Begin at the line below that has "Open the Installation" and stop after the line that has "810x416 pixels.". Please restate only those lines, word for word.

*** Opening of Given records ***

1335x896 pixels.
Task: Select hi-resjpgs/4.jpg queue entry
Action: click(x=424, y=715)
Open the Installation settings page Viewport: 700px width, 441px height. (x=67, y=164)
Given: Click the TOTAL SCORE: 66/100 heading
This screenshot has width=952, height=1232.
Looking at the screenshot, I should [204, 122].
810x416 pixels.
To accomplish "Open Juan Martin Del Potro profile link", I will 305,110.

*** Close of Given records ***
*** Opening of Given records ***

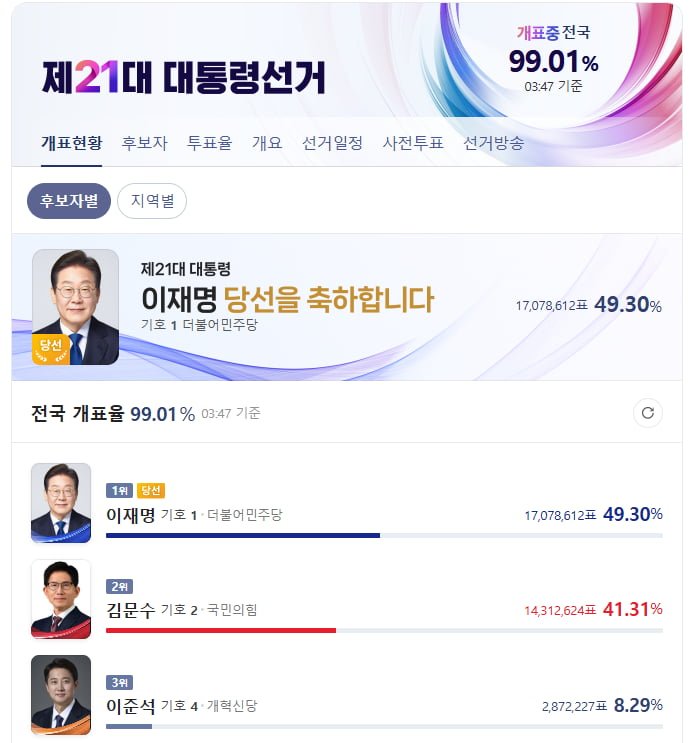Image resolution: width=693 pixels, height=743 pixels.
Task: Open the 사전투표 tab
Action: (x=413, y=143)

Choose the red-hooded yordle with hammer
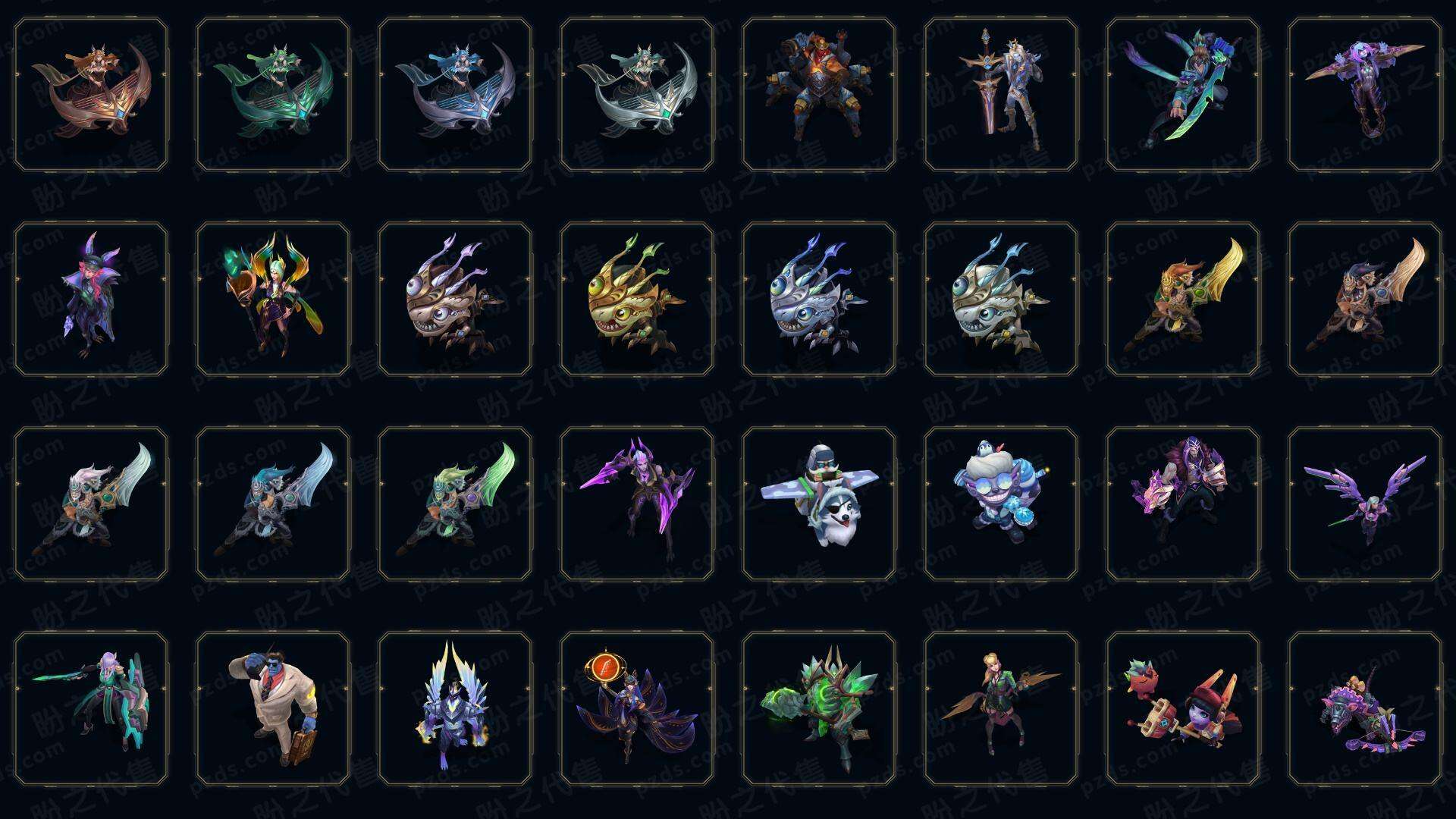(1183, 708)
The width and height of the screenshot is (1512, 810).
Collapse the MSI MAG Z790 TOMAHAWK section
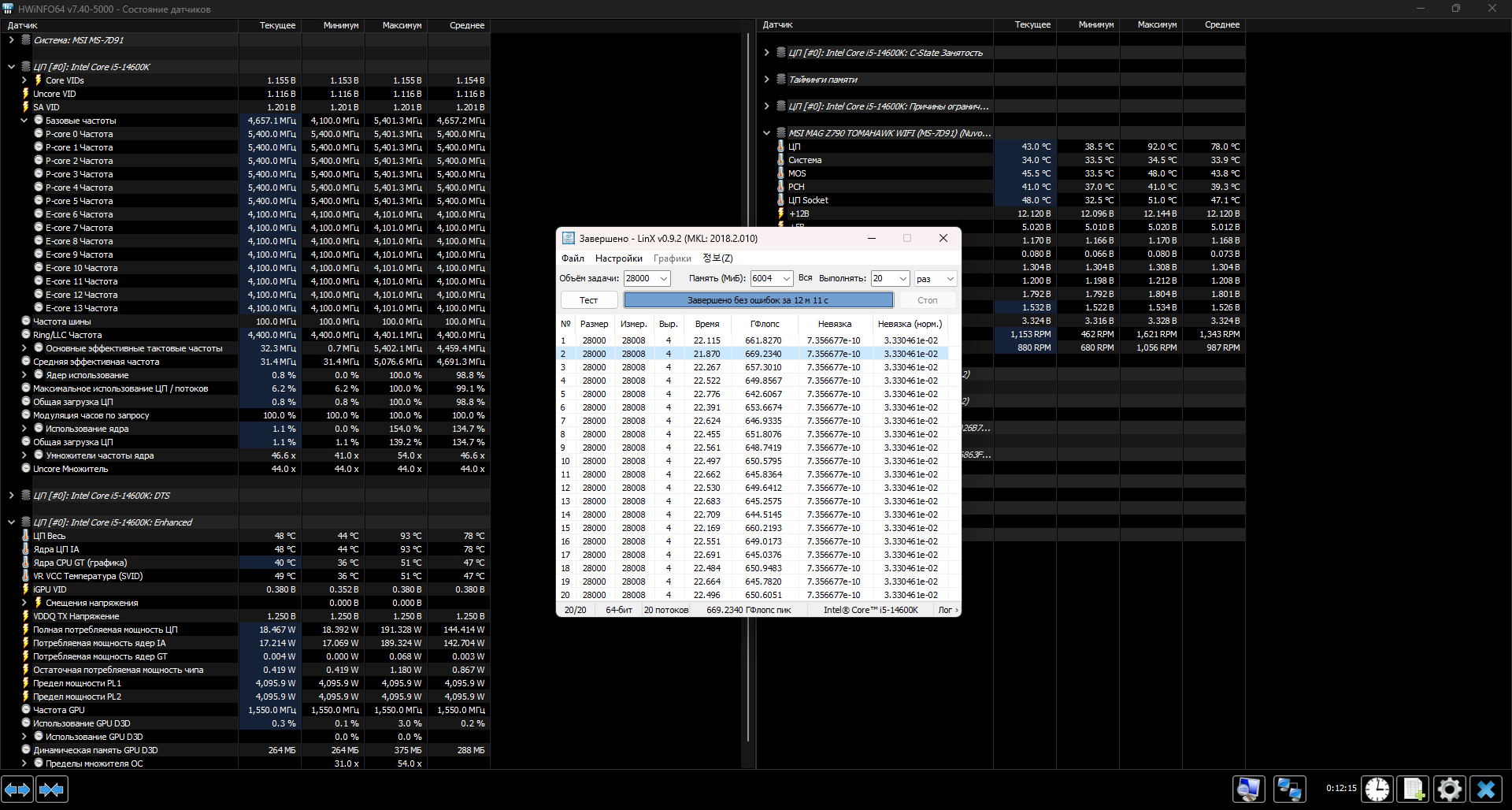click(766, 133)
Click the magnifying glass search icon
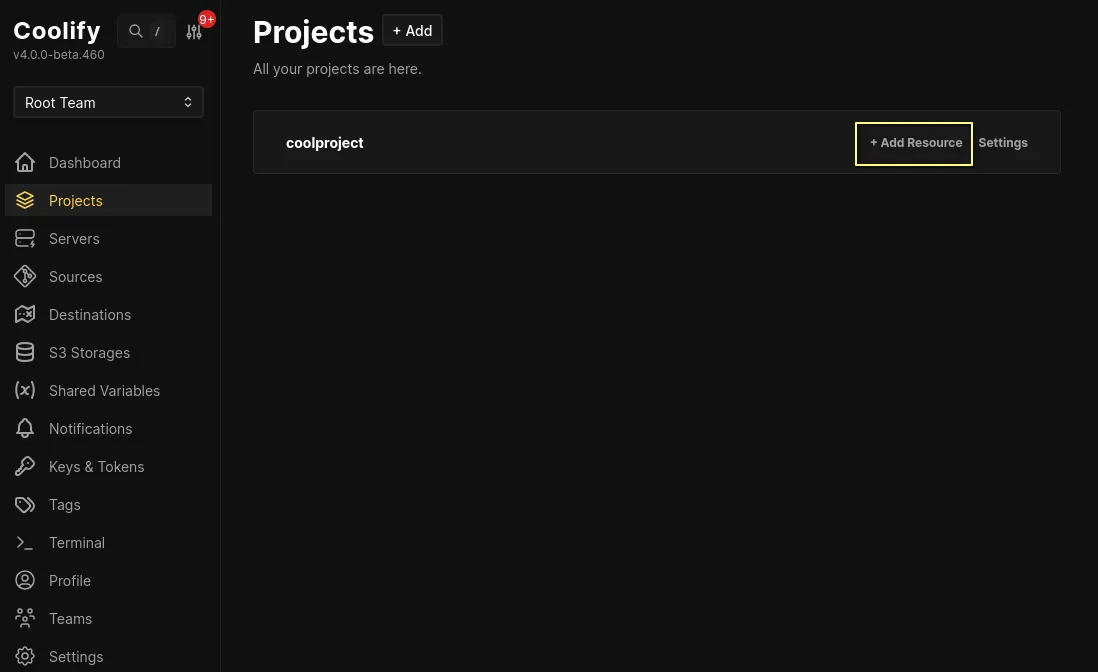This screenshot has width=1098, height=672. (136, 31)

*** Close of Given records ***

_Output:_
Open the Installation settings page Viewport: 700px width, 441px height. (x=67, y=164)
Given: Click the TOTAL SCORE: 66/100 heading
This screenshot has width=952, height=1232.
Looking at the screenshot, I should [204, 122].
810x416 pixels.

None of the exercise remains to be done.